Stored records:
★ ★ ★ ★

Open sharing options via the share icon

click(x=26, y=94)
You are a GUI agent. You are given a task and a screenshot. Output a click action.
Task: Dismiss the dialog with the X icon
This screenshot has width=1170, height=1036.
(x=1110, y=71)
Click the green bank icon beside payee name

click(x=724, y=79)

★ ★ ★ ★

## Action item
After reading through the records, retype all of them exactly.

## Your solution
Open sharing options via the share icon

click(x=26, y=94)
You are a GUI agent. You are given a task and a screenshot. Output a click action.
Task: Dismiss the dialog with the X icon
This screenshot has width=1170, height=1036.
(x=1110, y=71)
Click the green bank icon beside payee name

click(x=724, y=79)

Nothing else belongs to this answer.